- **PROBLEM TO SOLVE**: Locate every line in the records below that contains the word "heading", and copy each one.

- **DATA RECORDS**:
-- Opening Marker --
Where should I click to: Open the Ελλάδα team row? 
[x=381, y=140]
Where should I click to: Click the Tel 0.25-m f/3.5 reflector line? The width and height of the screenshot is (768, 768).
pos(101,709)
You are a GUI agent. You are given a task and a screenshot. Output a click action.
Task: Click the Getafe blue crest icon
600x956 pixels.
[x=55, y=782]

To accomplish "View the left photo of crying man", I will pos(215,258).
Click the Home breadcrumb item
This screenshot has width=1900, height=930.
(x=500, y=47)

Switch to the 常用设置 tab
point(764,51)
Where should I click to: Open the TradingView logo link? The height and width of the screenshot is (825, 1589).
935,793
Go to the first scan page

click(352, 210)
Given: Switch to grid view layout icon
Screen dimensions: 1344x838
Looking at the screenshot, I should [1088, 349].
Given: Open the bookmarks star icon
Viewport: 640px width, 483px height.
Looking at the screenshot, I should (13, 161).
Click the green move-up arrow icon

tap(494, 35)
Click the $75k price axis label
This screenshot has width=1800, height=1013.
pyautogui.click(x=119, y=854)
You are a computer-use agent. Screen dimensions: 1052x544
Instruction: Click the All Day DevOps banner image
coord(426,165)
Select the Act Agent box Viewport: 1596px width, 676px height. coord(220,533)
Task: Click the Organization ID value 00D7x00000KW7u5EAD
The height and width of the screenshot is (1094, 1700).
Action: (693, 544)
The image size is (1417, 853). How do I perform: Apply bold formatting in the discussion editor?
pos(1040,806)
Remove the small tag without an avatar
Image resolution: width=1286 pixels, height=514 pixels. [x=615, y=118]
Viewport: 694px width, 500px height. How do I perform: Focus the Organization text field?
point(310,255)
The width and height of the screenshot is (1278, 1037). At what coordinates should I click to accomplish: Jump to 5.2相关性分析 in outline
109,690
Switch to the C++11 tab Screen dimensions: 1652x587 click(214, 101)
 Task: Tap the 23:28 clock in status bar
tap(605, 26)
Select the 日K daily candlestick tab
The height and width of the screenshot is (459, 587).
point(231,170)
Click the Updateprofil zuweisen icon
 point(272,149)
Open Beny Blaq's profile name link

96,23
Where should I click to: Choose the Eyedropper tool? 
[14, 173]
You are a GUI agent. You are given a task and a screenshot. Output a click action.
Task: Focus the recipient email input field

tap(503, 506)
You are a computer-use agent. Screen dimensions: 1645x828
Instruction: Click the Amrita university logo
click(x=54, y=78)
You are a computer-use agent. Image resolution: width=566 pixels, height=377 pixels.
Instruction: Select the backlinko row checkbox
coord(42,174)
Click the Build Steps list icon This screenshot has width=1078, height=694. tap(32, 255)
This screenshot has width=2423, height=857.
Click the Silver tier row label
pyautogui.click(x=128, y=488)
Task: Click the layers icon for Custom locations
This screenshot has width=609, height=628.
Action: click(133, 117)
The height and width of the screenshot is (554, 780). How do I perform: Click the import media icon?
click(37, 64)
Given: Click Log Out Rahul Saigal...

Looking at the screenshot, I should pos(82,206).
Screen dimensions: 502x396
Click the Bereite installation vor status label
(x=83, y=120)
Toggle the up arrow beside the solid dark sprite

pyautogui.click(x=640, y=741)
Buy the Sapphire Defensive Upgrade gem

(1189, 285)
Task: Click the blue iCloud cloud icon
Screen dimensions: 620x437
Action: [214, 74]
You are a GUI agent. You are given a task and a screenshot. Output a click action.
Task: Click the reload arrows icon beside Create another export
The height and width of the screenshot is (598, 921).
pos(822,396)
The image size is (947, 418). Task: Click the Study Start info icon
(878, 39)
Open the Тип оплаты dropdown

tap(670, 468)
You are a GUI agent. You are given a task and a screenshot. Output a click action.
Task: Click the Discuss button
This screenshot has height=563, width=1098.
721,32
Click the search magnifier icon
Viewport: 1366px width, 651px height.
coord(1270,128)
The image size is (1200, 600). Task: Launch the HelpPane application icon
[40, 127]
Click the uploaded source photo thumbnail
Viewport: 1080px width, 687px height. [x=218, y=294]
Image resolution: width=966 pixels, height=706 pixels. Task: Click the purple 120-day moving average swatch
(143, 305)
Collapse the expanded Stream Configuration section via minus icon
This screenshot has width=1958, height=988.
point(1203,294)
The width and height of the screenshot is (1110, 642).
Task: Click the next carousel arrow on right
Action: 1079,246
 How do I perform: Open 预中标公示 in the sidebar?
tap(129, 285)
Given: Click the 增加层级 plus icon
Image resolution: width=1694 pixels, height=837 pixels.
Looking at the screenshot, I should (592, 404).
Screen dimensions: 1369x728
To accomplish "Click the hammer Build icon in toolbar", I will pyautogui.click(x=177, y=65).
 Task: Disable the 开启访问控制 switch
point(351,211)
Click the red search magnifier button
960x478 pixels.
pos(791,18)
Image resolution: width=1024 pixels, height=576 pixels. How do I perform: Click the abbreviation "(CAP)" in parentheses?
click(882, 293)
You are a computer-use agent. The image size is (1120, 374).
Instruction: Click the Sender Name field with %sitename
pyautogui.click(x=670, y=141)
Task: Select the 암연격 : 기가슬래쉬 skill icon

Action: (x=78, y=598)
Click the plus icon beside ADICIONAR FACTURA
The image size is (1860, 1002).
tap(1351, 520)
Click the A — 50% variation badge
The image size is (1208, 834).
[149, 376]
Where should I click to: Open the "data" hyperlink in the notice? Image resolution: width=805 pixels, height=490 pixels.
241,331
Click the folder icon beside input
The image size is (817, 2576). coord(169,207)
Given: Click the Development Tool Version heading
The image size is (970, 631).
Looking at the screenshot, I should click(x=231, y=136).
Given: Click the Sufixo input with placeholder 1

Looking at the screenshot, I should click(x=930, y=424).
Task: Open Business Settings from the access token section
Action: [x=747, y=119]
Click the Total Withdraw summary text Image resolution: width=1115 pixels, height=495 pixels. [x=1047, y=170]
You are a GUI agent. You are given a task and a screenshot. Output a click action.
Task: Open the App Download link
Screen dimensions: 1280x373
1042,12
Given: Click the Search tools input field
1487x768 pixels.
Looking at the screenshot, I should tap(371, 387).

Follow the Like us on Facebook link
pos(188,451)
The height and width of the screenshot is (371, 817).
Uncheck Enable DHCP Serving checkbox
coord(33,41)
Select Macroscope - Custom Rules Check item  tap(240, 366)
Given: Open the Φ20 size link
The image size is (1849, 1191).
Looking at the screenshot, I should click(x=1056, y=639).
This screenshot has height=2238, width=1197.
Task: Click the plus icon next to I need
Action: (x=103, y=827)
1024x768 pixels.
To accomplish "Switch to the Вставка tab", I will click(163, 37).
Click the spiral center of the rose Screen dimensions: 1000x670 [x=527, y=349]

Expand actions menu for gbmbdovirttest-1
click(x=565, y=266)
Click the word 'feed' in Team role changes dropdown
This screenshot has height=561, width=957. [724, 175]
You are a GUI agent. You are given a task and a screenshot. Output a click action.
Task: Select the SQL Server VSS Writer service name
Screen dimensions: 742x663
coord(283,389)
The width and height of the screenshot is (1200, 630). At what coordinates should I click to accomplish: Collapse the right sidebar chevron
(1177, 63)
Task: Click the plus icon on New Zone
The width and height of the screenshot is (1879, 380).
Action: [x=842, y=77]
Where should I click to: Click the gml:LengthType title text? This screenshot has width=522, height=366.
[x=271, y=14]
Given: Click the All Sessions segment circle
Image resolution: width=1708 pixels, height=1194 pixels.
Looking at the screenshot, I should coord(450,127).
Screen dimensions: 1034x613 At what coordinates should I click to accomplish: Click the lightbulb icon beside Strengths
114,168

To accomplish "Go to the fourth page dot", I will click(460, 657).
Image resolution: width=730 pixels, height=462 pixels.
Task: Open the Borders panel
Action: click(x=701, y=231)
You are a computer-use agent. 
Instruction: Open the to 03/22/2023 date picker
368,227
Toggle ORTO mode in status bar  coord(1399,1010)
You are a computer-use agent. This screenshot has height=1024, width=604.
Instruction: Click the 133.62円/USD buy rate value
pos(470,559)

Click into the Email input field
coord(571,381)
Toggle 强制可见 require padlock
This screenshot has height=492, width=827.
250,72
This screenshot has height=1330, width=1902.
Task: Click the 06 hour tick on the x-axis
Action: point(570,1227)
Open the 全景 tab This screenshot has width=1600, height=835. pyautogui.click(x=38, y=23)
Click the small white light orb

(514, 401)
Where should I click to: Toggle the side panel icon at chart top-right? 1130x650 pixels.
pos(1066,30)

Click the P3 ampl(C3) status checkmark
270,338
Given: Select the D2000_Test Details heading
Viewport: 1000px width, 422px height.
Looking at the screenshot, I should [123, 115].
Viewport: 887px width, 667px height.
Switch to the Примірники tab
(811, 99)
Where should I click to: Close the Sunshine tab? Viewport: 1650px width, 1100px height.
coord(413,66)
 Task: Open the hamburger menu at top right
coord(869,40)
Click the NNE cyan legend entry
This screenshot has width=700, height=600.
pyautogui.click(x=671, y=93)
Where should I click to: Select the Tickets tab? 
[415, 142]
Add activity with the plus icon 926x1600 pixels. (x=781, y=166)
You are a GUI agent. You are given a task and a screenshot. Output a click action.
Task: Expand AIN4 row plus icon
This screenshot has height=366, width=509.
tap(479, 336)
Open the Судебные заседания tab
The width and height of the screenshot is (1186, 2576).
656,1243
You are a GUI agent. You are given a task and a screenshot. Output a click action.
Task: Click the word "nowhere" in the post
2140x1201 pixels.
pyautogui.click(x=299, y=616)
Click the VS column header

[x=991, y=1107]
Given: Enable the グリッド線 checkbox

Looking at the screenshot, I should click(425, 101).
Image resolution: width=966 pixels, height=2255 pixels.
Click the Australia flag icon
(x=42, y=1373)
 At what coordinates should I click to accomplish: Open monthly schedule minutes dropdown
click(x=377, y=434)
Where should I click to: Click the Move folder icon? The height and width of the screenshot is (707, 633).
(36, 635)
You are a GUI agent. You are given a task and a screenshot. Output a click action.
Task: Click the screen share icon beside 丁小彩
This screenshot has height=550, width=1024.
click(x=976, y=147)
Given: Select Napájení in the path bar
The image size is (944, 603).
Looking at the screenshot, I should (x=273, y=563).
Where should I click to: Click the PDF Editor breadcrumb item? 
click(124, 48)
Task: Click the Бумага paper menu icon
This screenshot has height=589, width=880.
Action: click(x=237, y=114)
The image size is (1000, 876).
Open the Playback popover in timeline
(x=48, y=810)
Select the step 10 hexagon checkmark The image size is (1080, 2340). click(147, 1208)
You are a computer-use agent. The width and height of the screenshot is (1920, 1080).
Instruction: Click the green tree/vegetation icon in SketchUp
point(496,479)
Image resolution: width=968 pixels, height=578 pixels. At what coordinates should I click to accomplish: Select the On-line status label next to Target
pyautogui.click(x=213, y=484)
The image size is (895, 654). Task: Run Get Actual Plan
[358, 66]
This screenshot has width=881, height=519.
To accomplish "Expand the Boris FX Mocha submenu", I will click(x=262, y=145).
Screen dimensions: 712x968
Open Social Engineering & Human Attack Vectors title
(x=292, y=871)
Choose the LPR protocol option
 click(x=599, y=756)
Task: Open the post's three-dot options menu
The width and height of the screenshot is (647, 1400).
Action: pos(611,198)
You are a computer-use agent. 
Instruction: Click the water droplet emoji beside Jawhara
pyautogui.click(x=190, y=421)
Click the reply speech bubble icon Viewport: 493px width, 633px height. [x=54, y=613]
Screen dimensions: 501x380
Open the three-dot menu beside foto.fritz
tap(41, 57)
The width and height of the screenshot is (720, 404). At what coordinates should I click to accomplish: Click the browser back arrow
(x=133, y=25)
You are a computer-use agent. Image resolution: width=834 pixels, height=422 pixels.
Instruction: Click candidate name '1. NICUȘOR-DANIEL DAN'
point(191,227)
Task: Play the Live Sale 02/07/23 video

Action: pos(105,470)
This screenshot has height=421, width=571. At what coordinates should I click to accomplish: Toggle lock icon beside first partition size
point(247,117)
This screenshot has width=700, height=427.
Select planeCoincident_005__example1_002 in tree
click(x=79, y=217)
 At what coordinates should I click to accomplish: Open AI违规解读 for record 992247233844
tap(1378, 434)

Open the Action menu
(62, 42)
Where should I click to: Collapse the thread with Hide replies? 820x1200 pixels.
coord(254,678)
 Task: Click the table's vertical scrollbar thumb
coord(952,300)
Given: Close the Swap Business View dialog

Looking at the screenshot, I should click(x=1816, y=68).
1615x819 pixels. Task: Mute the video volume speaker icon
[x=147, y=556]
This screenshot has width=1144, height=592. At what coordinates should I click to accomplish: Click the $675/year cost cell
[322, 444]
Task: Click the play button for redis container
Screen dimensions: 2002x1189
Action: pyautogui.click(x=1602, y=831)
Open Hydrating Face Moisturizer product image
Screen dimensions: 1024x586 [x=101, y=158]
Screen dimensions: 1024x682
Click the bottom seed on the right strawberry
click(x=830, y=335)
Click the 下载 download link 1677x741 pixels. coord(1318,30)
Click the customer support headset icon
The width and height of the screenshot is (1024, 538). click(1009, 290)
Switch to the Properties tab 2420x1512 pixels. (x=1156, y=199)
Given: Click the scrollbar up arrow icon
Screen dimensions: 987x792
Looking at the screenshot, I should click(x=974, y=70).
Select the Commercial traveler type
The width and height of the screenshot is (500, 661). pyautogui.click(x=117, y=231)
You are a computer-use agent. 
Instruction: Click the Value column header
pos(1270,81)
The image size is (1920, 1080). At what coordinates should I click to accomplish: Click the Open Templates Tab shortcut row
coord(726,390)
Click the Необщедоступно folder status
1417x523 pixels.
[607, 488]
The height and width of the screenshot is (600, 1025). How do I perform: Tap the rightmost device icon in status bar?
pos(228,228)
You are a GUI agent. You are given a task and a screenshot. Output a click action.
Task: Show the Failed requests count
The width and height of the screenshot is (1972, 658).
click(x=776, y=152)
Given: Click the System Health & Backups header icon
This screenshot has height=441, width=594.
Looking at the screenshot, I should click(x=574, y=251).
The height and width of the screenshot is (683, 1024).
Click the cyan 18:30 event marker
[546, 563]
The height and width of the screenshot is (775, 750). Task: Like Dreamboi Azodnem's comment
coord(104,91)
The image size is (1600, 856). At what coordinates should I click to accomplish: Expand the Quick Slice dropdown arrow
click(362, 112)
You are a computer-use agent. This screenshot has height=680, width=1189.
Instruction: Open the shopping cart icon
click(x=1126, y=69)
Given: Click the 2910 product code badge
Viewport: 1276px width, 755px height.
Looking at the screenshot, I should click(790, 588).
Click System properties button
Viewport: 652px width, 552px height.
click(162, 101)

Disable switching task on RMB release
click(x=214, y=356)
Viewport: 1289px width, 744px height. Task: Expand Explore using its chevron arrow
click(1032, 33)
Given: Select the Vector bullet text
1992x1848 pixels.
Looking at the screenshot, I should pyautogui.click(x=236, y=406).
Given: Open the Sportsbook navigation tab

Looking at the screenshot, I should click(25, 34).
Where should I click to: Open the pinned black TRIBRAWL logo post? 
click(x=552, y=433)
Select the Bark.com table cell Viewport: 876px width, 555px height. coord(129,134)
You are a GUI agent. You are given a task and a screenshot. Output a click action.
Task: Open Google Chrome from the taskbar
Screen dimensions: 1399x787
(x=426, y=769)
-- Closing Marker --
- **OUTPUT OF THE EXERCISE**:
Given: Click the Development Tool Version heading
Given: Select the D2000_Test Details heading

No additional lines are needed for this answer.